Other factors come into play as well. The unpopularity of Pope Benedict, especially in the United States, has cost the Catholic Church a fortune in donations from American Catholics. Will giving them their own “home-grown” North American saint pry open their pocketbooks? Pope Francis, photo-opping with orphans and dining with the homeless, is certainly putting a kinder and gentler public face on the Catholic religion. But have any policies actually changed? If the canonization of Serra is any indication, the Church’s actual movement is in the wrong direction.

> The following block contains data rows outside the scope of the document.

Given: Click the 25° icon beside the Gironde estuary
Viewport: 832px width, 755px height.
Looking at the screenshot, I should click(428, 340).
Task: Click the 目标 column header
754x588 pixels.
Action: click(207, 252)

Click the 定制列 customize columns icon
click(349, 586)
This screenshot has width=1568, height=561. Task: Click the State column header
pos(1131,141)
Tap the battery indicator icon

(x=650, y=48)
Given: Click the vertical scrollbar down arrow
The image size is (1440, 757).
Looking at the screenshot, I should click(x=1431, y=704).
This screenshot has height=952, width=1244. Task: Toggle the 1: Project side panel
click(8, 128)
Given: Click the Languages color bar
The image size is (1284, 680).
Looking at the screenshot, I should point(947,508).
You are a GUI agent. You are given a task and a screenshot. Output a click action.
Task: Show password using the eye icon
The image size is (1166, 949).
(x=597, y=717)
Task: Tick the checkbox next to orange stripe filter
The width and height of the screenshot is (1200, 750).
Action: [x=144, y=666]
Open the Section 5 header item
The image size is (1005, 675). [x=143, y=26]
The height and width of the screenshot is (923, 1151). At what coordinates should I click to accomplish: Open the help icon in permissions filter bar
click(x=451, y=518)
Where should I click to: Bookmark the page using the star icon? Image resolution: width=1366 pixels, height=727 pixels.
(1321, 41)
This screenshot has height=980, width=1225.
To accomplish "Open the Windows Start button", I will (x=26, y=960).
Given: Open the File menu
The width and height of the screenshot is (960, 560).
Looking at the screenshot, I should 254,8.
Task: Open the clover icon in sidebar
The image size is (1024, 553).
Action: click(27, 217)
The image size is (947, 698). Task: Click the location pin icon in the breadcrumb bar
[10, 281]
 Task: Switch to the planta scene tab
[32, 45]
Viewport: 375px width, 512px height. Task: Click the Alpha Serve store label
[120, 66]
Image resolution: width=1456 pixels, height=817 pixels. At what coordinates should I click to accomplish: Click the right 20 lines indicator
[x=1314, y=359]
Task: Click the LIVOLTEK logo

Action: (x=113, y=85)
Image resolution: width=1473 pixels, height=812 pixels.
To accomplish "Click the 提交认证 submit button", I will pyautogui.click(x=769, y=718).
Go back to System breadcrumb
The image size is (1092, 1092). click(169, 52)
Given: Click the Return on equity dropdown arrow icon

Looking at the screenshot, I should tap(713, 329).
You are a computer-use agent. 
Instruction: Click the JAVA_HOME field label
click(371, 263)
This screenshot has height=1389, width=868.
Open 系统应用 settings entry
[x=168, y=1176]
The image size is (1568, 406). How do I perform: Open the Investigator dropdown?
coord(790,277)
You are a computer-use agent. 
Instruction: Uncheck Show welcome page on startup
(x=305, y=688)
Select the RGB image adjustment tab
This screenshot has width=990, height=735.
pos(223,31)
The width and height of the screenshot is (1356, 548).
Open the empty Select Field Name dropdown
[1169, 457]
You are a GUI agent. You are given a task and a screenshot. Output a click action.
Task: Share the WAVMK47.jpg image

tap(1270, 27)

Also telling is the way the developing story is “covered” in the so-called news—less than one week after Serra’s canonization, the Los Angeles Times ran the headline, “Shock After Junipero Serra Statue Vandalized Days After Sainthood Declared.” Shock? I don’t know anybody who is shocked that the California Indians and their allies have attacked the Carmel Mission in the wake of this insulting and imperious decision. I’m surprised they didn’t burn it to the ground. I grew up around mostly white people, in Seattle and Alaska—they’re way more violent than any Indians I know, and probably would’ve burned down the Carmel Mission long ago, if Serra were a personal insult to them.

And who chose the word “vandalized” for the headline? Somebody’s pretending that Serra and his sainthood have nothing to do with the genocide of Indian people. This is a lie. The Los Angeles Times needs to print an apology to the California Indians, and should also condemn the shady sainthood of Serra in print. American Catholics should do the same.